Il est évident qu’une abstention trop forte porte un coup mortel à la légitimité de l’élection d’un candidat. Voici ce qu’on peut lire, par exemple sur un blog Médiapart.
Nous avons perdu. Quoi qu’il se passe dimanche 24 avril, le libéralisme économique et l’autoritarisme seront élus. Pourtant, quelle que soit la personne élue, elle aura la majorité du pays contre elle, et elle devra faire face, très vite, à une forte contestation. Nous devons affaiblir sa victoire et, pour cela, il ne nous reste qu’une possibilité : nous abstenir en masse. Il faut que dimanche 24 avril, le gagnant soit annoncé dès 19h00 : une abstention record, au-delà de 50%. Celle-ci empêchera le candidat élu de s’abriter derrière une quelconque légitimité électorale pour lancer ses futures réformes et ignorer les manifestations.

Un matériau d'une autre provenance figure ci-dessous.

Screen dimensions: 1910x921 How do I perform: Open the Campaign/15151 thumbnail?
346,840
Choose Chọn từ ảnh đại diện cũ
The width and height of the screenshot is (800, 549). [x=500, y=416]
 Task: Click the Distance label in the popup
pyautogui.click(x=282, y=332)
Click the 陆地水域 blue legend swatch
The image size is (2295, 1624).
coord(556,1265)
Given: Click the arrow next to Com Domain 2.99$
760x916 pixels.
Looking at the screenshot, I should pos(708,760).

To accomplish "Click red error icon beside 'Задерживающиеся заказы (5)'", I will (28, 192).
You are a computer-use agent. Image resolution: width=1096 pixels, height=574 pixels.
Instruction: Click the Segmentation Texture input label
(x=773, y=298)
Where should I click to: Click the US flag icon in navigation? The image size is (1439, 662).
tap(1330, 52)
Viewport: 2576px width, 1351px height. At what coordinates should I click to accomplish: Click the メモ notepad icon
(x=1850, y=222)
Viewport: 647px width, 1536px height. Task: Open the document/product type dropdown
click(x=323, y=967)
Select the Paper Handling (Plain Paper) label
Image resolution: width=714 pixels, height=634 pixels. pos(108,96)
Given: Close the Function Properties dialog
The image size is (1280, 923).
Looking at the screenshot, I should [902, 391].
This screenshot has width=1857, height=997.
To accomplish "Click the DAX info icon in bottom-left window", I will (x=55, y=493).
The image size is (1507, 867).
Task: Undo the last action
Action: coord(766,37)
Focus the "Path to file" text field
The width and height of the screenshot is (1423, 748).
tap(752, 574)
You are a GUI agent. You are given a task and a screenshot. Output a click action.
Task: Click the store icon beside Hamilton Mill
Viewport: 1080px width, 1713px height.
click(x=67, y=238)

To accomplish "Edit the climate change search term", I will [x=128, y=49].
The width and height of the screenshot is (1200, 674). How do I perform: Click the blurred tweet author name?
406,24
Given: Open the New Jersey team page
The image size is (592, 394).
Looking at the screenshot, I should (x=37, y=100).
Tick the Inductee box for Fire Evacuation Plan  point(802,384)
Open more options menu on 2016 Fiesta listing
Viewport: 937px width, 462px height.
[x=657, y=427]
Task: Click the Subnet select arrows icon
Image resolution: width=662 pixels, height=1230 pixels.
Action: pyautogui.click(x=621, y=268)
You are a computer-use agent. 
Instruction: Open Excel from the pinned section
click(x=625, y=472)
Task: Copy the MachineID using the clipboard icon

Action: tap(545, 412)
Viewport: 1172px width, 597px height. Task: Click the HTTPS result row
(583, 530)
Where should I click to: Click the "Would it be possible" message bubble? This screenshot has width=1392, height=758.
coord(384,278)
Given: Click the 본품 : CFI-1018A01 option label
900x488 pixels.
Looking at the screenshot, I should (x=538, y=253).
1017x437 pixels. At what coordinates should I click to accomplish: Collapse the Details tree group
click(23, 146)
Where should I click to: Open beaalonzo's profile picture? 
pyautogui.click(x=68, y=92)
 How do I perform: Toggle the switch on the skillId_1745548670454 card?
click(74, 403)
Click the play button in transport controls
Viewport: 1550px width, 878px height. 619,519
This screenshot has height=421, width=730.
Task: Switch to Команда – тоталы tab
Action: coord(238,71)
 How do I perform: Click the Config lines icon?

Mais si certains choisissent l’abstention car leur désintérêt pour la politique est total, d’autres la choisissent par conviction, comme une opposition, une protestation contre des candidats qui ne remplissent pas leur rôle. Mais ceci ne serait-il pas renier tous les combats de ceux qui se sont battus pour obtenir ce droit ?
« C’est la merde »
Au hasard, dans la rue, à Clermont, nous interpellons des passants. Beaucoup de personnes, des jeunes notamment, se sentent perdues. Un couple flâne. « C’est la merde, c’est compliqué, je ne me sens pas représentée par ces candidats », explique une jeune femme. « Il n’y a pas eu de campagne ni de débat de fond. », complète son compagnon. « J’ai déjà voté blanc l’an dernier. Quand on ne sait vraiment pas pour qui voter, ça permet de quand même faire son devoir. Les gens râlent mais si on ne vote pas, on est moins légitime pour le faire », précise-t-elle.
Plus loin, un jeune homme nous répond. Tout juste majeur, 2022 était sa première élection. « J’ai voté blanc au premier tour, je ne m’intéresse pas trop à la politique. Je sais juste que ne veux pas voter Le Pen. Je n’irai pas voter au second tour. », indique-t-il. Pour lui, reconnaître le vote blanc est primordial.
Double rejet
Ils sont six autour d’une table en bois, à l’arrière de l’université, à Gergovia. Six à nous dire qu’eux aussi, aimeraient que le vote blanc soit reconnu. On leur demande de nous décrire le second tour en un mot. « évident », « inquiétant », « la peste et le choléra ». Un des garçons nous dit que l’abstention lui paraît compréhensible mais que c’est aussi un refus d’exercer son droit. Un autre se résigne : « On vote dès le premier tour pour celui qui est le moins pire ». Dimanche, les six jeunes vont voter Macron pour faire barrage.
Au Jardin Lecoq, un homme lit, seul au bord de l’eau, le Canard Enchainé. On l’interpelle. Lui n’ira pas voter au second tour. Le 10 avril, il a glissé un bulletin Mélenchon. « Je n’avais pas voté depuis 25 ans et je n’y retournerai pas avant 25 ans ». Pour lui, « C’est Macron qui va passer car les gens ont la trouille ».
Rien a changé et tout a changé
« Compte tenu des institutions et du mode de décompte actuel, l’abstention, c’est ce qui me convient le mieux. Le discours de culpabilisation ne me touche absolument pas. On nous parle de Front de Gauche depuis des années mais l’extrême droite continue de monter. Le vote barrage a eu un sens à une époque mais on l’a vu à l’œuvre, les élus n’en tiennent pas compte. Et puis, il faut se rappeler de Hollande et de sa loi pour la suppression de la double nationalité, de Darmanin aussi qui dit que Le Pen est trop molle. », avise ce dernier.

Si Macron est en tête dans les sondages, l’accession de Marine Le Pen au second tour montre que l’ombre de l’extrême droite plane plus que jamais sur l’Élysée. Vote de conviction ou de dépit, les électeurs RN progressent. Face à un second tour bis repetita, beaucoup se sentent complètement perdus. À la fin, chacun fera pourtant en son âme et conscience. Au grès de notre déambulation, peur, désintérêt, résignation ou engagement se sont mêlés. Aussi, beaucoup de gens nous ont dit l’espoir qu’ils portaient sur les élections législatives à venir.